## What is required
Please copy each line of the rows below that contains the string "Find", with case counting.

++++++++++++++++++++

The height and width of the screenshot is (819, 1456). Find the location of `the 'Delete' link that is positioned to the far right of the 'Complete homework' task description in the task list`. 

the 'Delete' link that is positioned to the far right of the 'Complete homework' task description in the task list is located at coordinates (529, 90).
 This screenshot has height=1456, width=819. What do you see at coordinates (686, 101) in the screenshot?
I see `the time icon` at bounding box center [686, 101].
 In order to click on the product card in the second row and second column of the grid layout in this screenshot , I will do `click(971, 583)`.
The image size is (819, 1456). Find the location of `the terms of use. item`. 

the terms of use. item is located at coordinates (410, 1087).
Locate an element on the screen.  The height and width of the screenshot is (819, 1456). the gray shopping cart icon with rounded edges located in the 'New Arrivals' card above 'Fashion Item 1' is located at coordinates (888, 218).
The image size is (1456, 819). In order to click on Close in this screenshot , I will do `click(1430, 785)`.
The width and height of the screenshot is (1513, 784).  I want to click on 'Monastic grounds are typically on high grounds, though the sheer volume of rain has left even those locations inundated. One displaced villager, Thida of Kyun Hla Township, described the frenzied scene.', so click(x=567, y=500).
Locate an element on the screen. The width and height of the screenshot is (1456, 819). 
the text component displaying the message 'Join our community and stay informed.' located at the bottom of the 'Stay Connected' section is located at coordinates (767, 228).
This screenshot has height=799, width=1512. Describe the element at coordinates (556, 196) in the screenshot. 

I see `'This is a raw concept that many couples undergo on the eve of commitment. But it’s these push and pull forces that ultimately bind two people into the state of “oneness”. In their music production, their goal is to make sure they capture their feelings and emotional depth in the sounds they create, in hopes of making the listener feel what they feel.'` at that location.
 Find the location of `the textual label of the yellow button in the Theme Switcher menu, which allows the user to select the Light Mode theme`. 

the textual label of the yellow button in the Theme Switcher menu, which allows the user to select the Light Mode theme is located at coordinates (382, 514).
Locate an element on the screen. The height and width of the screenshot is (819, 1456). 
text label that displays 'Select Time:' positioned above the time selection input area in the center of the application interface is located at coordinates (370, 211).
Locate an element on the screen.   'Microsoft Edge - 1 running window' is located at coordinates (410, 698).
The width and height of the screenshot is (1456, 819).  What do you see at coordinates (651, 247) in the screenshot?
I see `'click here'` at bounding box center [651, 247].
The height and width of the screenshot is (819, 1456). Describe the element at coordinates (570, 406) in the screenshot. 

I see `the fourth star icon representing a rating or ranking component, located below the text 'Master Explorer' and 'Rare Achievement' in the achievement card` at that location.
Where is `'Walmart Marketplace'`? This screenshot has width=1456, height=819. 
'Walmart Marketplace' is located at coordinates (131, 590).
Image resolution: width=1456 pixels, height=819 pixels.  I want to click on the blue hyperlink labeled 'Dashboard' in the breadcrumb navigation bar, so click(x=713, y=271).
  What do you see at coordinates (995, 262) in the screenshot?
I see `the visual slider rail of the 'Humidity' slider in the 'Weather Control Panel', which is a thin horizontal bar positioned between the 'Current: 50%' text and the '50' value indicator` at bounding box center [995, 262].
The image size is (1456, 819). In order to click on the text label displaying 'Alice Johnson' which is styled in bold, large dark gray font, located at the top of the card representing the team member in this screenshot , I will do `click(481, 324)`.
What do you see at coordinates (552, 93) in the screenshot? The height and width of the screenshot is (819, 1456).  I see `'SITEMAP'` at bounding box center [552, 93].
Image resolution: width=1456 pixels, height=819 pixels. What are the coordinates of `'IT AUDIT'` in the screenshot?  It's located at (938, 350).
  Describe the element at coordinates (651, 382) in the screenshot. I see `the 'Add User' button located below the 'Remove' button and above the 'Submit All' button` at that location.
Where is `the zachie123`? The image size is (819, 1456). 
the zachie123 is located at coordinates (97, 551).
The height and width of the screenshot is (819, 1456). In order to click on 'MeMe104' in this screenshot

++++++++++++++++++++

## Answer to this exercise
The height and width of the screenshot is (819, 1456). Find the location of `the 'Delete' link that is positioned to the far right of the 'Complete homework' task description in the task list`. 
The image size is (819, 1456). Find the location of `the terms of use. item`. 
 Find the location of `the textual label of the yellow button in the Theme Switcher menu, which allows the user to select the Light Mode theme`. 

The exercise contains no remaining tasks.